How Can You View the ISS?

The ISS is visible every day to amateur astronomers from the earth’s surface with the naked human eye in the night sky; viewing ISS passes simply requires you to know when and where to look up, but does not require additional equipment such as a telescope. The space station appears like a bright star in motion, one of the brightest objects in the sky, roughly the luminosity of Venus and more visible than Jupiter.

From the earth’s surface, the ISS orbit appears to be a floating white dot that moves across the sky after sunset and just before sunrise—when the sun’s light is still on the station but not the earth below it. Weather permitting, it can be spotted from 95% of the earth’s surface—it is not visible from the northern or southern poles but can be seen from every other location.

Several websites and smartphone applications will provide users all the information they need should they choose to view the space station.
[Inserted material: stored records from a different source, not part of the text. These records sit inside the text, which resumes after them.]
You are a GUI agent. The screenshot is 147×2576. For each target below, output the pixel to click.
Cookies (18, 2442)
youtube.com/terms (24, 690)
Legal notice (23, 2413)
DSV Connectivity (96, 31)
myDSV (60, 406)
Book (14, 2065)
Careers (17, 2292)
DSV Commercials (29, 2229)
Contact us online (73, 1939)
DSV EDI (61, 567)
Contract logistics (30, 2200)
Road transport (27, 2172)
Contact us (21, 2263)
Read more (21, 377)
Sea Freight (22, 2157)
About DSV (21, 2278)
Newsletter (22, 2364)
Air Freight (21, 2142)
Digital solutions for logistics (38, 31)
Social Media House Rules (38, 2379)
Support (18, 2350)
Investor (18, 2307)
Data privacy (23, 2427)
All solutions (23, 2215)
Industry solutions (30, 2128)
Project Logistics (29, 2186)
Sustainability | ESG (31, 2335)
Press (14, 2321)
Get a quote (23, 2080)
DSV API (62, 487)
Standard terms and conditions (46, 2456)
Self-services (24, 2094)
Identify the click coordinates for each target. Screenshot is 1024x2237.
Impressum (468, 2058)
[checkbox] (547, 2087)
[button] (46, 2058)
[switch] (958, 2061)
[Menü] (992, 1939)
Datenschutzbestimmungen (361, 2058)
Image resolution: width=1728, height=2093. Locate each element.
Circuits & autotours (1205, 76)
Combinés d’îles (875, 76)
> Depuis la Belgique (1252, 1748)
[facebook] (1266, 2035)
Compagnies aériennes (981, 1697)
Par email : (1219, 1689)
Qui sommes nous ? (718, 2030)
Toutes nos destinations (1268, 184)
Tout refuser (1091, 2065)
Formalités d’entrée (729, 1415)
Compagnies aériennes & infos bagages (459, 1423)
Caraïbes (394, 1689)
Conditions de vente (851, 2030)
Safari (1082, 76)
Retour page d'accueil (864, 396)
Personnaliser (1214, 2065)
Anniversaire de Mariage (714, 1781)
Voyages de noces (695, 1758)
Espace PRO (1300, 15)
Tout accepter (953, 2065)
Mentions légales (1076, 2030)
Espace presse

Based on the user’s longitude and latitude, such tools can give users information regarding:

  • When the ISS will be visible in local time
  • Where it will appear to rise
  • The altitude above the horizon the station will reach
  • The duration of visibility before the station enters the Earth’s shadow

Additionally, starting in 2012, NASA began offering text and email alerts to subscribers who wanted to “spot the station” when it appeared over their hometown.